• [TASK DETAILS]: Would you please copy each line of the data in which the string "OPEN" occurs?

-------- AVAILABLE DATA --------

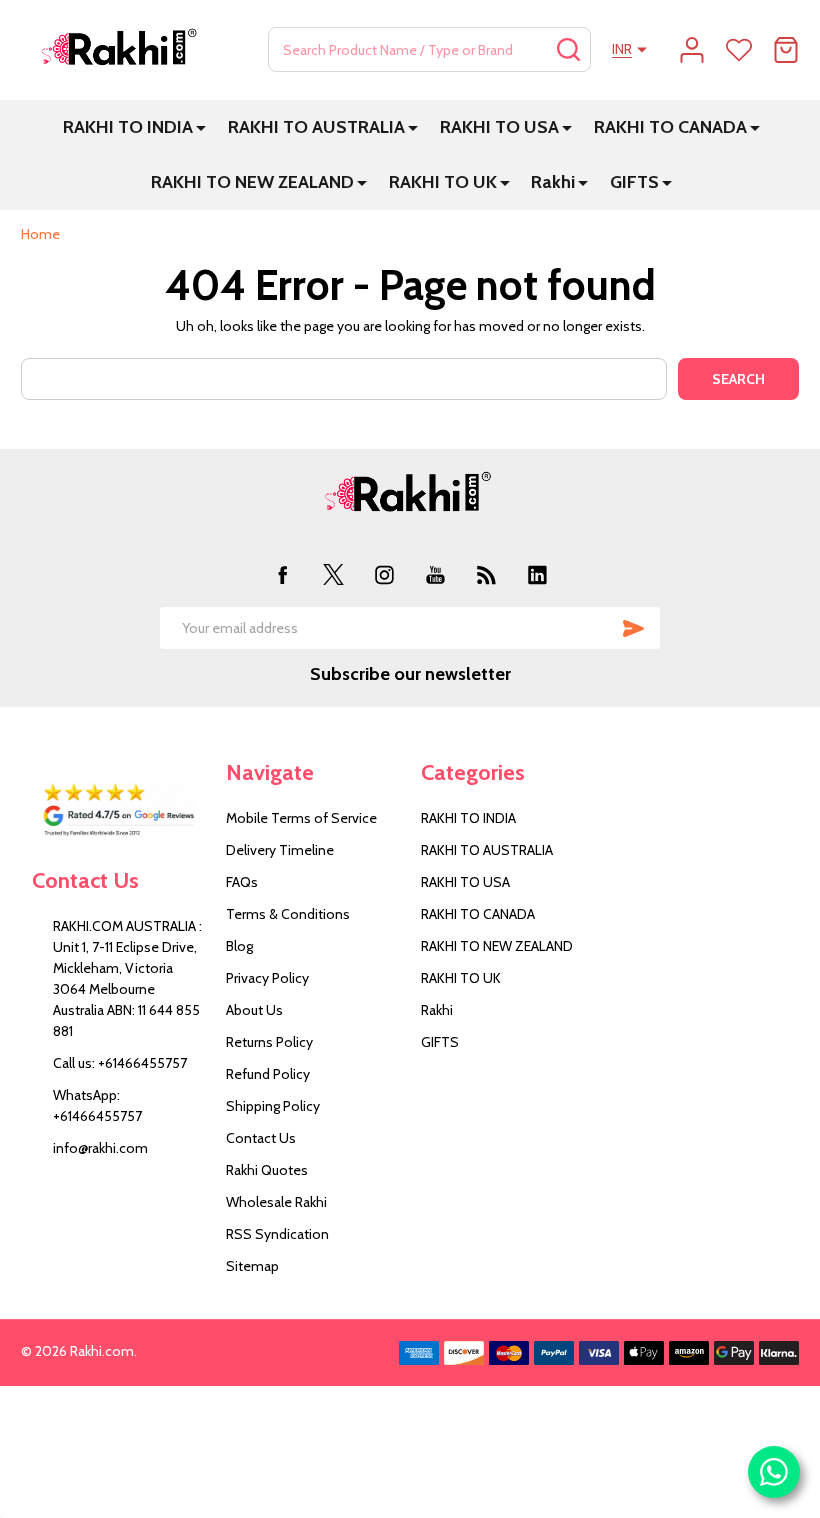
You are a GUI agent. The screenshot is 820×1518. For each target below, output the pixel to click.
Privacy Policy (267, 978)
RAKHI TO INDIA (128, 127)
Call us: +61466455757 (120, 1063)
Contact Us (261, 1138)
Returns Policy (269, 1042)
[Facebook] (282, 574)
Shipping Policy (273, 1106)
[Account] (692, 50)
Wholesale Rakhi (276, 1202)
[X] (333, 574)
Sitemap (252, 1266)
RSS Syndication (277, 1234)
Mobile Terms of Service (301, 818)
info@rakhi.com (100, 1148)
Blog (239, 946)
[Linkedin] (537, 574)
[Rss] (486, 574)
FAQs (242, 882)
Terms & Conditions (288, 914)
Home (40, 234)
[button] (118, 809)
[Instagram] (384, 574)
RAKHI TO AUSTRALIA (316, 127)
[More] (201, 127)
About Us (254, 1010)
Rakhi (553, 182)
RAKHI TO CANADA (670, 127)
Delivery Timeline (280, 850)
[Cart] (786, 50)
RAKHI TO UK (443, 182)
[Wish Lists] (739, 50)
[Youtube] (435, 574)
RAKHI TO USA (499, 127)
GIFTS (634, 182)
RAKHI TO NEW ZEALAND (252, 182)
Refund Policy (268, 1074)
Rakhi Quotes (267, 1170)
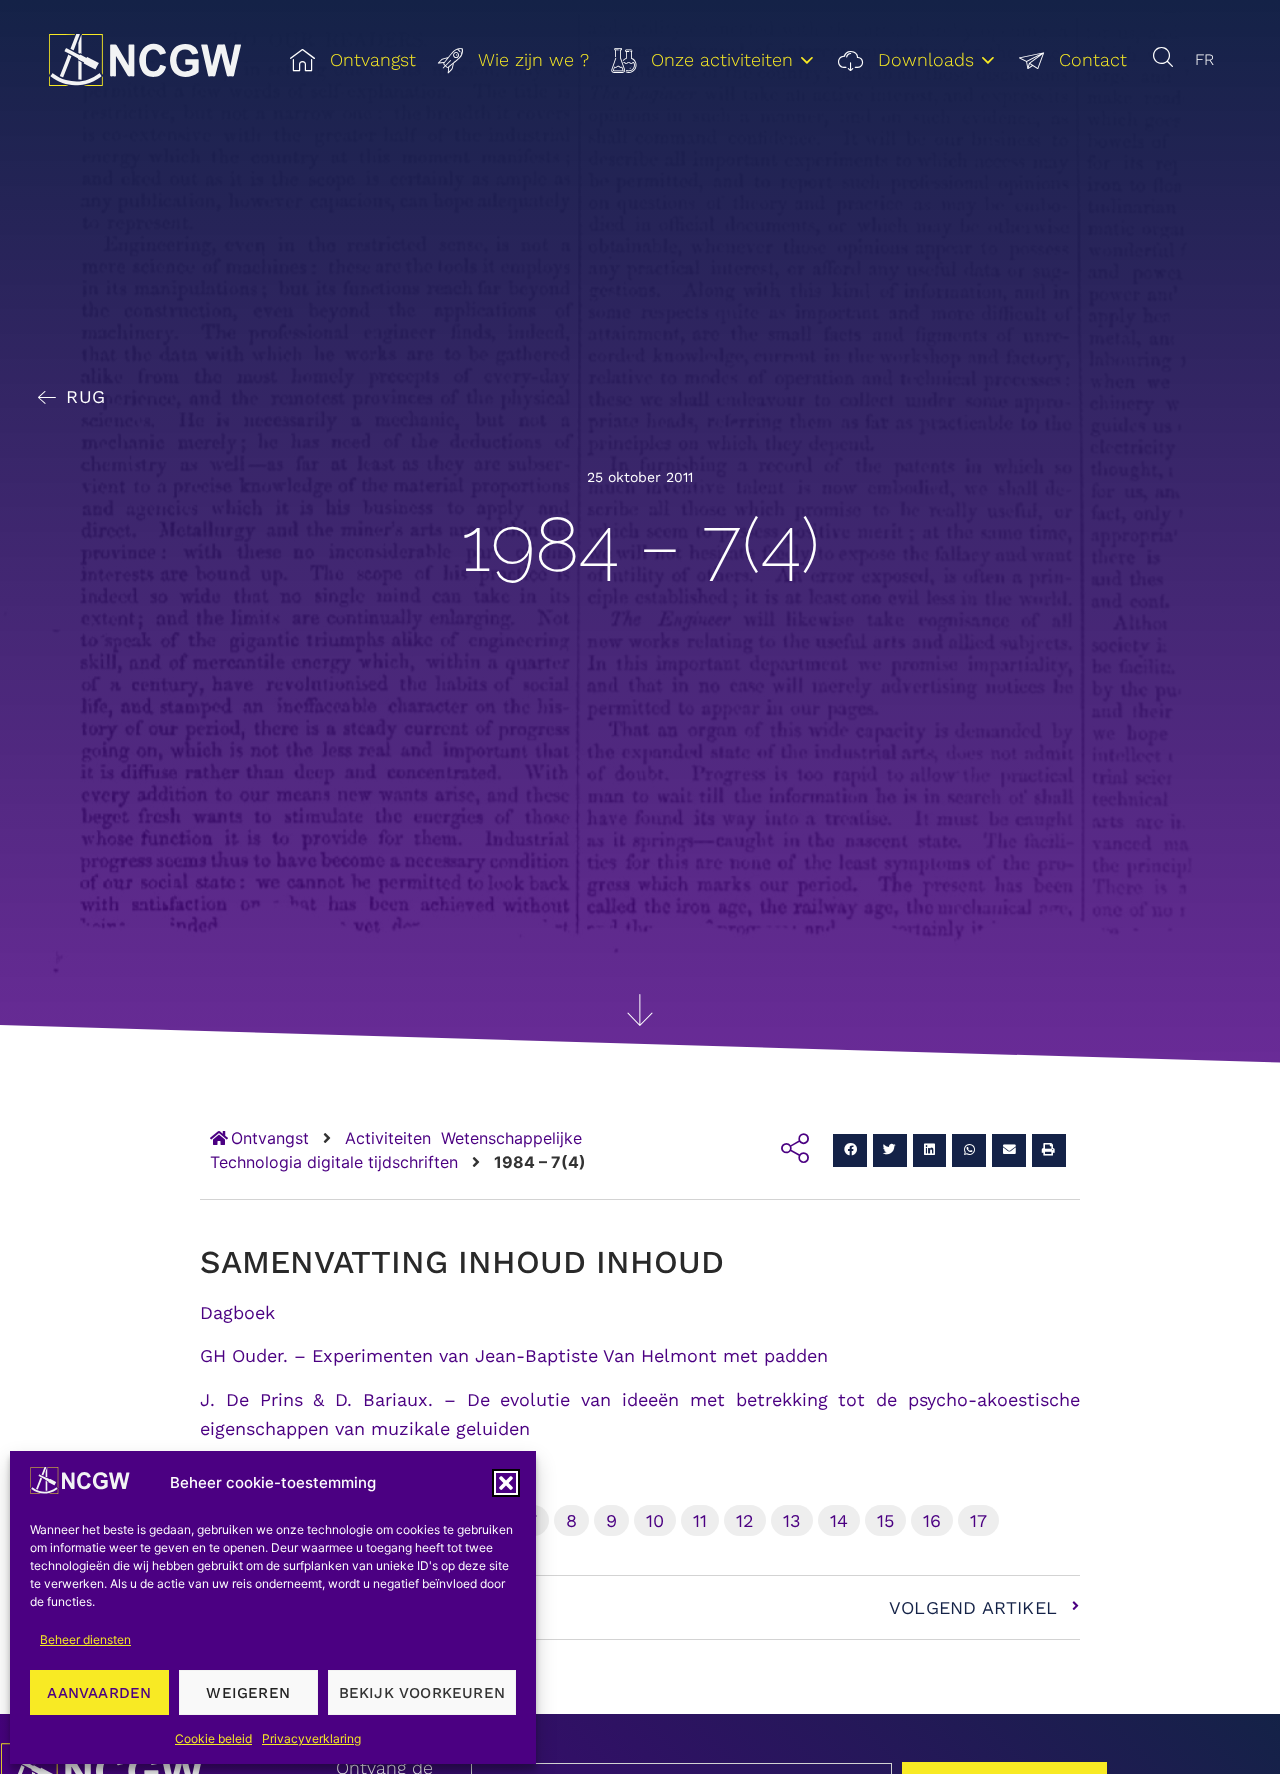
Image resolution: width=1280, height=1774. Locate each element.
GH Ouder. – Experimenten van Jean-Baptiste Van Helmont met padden (514, 1355)
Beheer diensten (85, 1639)
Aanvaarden (99, 1693)
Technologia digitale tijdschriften (334, 1162)
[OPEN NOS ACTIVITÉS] (807, 60)
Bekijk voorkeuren (422, 1693)
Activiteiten (388, 1138)
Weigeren (248, 1693)
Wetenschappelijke (511, 1138)
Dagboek (237, 1312)
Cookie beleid (213, 1738)
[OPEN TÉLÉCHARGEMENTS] (988, 60)
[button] (506, 1483)
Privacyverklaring (311, 1738)
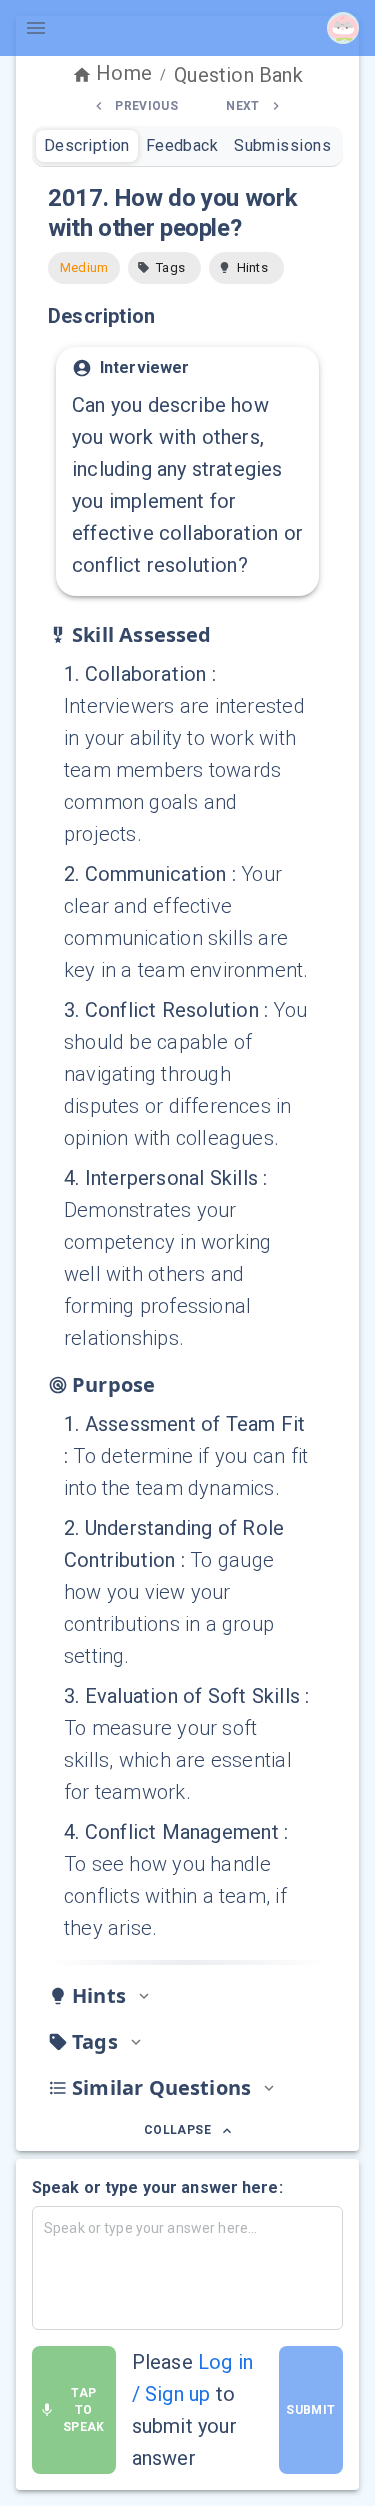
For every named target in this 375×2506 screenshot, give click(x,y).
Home (124, 73)
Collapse (177, 2130)
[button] (164, 268)
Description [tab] (87, 145)
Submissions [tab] (282, 145)
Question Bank (238, 75)
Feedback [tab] (182, 145)
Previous (146, 106)
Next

--------

• [SOLUTION TO THIS PROBLEM]:
[OPEN NOS ACTIVITÉS] (807, 60)
[OPEN TÉLÉCHARGEMENTS] (988, 60)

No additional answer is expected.